エンバカデロでは、 12.2リリースでSmart CodeInsightと呼ばれる新しいLLM向けIDE統合機能を導入しました。Smart CodeInsightでは、AIプラグインのオープンアーキテクチャを提供し、すぐに利用できる環境として、3つのオンラインソリューション(OpenAI、Google Gemini、Anthropic Claude)と1つのオフラインソリューション(Ollama)をサポートしています。詳細については、Marco Cantuのブログ記事の翻訳をご覧ください。

RAD Studio 12.2はAI分野への最初の参入であり、今後のリリースで積極的にAI サポートを拡張するべく取り組んでいます。

エンバカデロ以外のアイデラグループ企業の開発ツールに目を向けると、スイスアーミーナイフのような万能型テキストエディタUltraEditが、12月に初のAIサポートをリリースします。新バージョンUltra Edit 2024.2リリースでは、複数のLLM向けのAIチャットボットアシスタント機能をUltraEditに導入する「Pieces for Developers」AIプラグインを導入しました。Pieces for Developersは、Mesh Intelligent Technologiesのサードパーティサービスで、ワークフローアシスタントとして機能し、自然言語分析と対話型AI支援開発を可能にします。この機能は、UltraEditで直接動作し、ユーザーはLLM搭載のAIチャットボットと同じように操作できます。詳細は、こちらのブログ記事をご覧ください。

11月には、アクションベースのダッシュボード、自動分析、データストーリーテリングといった機能を提供しているエンタープライズ/組み込み分析プラットフォームのYellowfinが、2つの新しい人工知能(AI)対応機能「Ask Yellowfin」と「Code Assistant」をリリースしました。Ask Yellowfin は、 Yellowfin の機能の使用方法に関する質問に役立つ回答を提供するべく、YellowfinドキュメントでトレーニングされたAIチャットボットです。Yellowfin Code Assistantは、 Yellowfin APIの使用方法に関する質問に役立つ回答を提供するために、Yellowfinの技術およびAPIドキュメントでトレーニングされたAIチャットボットです。APIを使用するほとんどの言語で、コード例を生成することができます。

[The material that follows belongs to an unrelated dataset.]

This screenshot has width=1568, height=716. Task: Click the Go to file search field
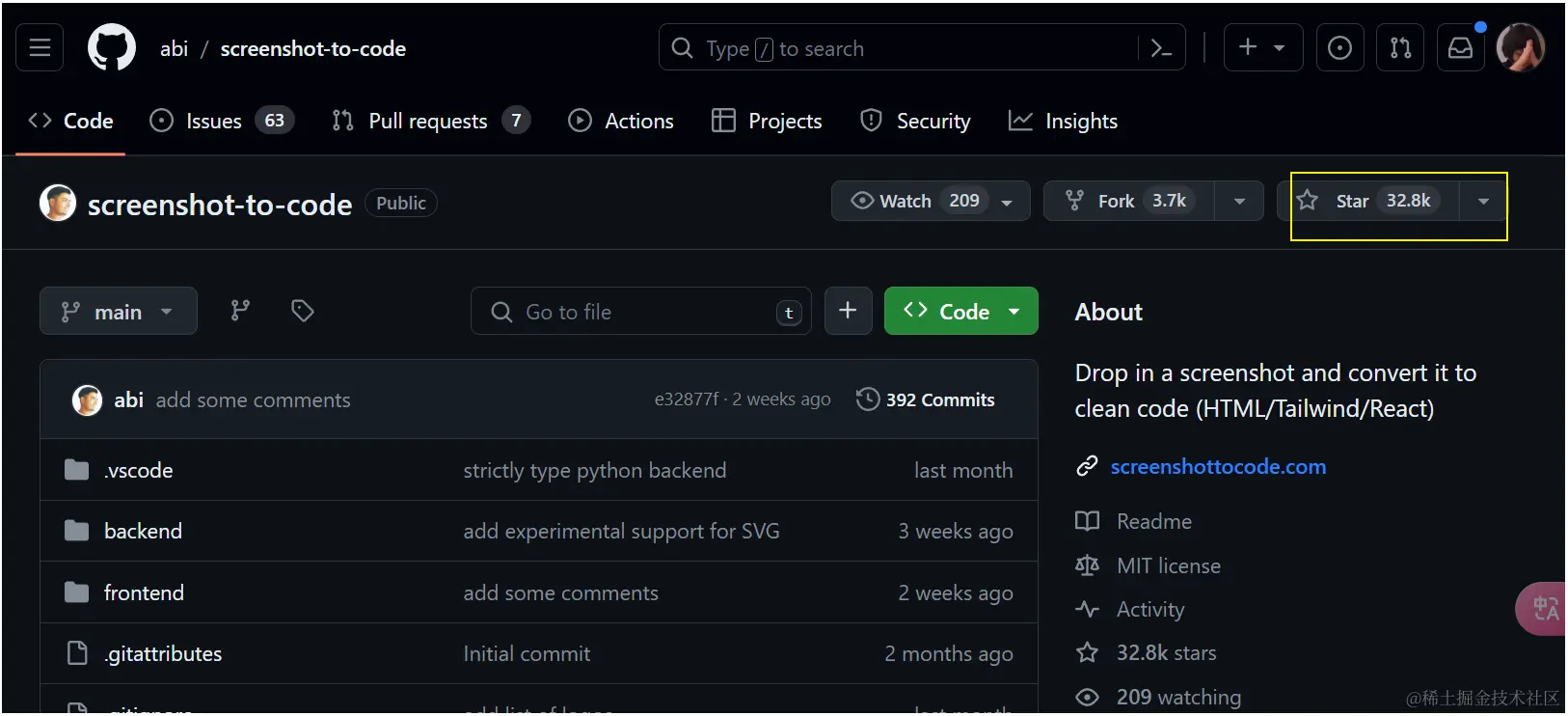tap(640, 312)
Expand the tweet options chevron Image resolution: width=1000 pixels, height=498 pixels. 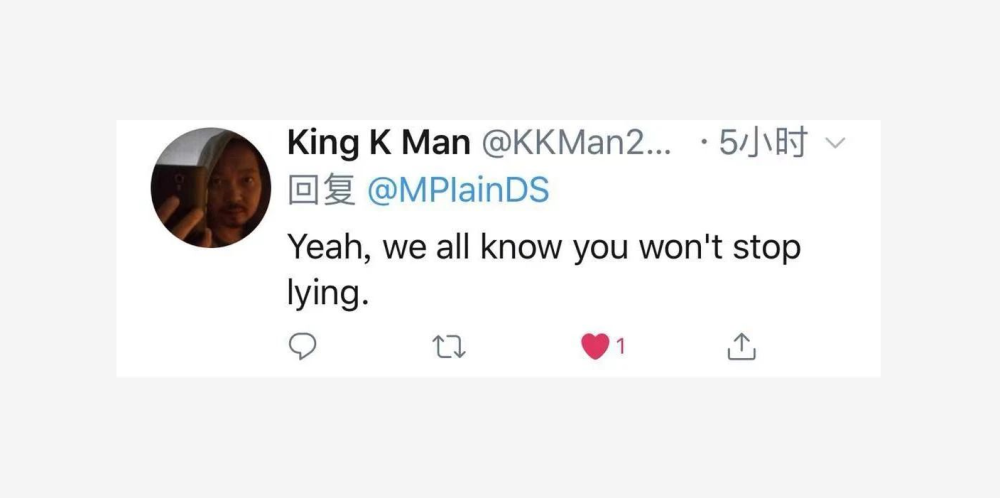point(835,145)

開発者がソースデータをビジュアル化できる強力なJavaScript チャートライブラリ FusionChartsは、FusionChartsドキュメントに関する質問に答えるようにトレーニングされたコーディングコンパニオン「Ask FusionDev AI」をリリースしています。

今後の展望

2025年に向けて、多くの素晴らしいイノベーションが計画されています。次に控えているのはRAD Studio 12.3です。現在、エンバカデロの開発チームが全力で取り組んでいます。アップデートサブスクリプションに加入されているユーザーには、12.3ベータ版がリリースされ次第、参加招待が送付される予定です。

ユーザーの皆さんの2025年が、幸多き一年となりますようにお祈り申し上げます。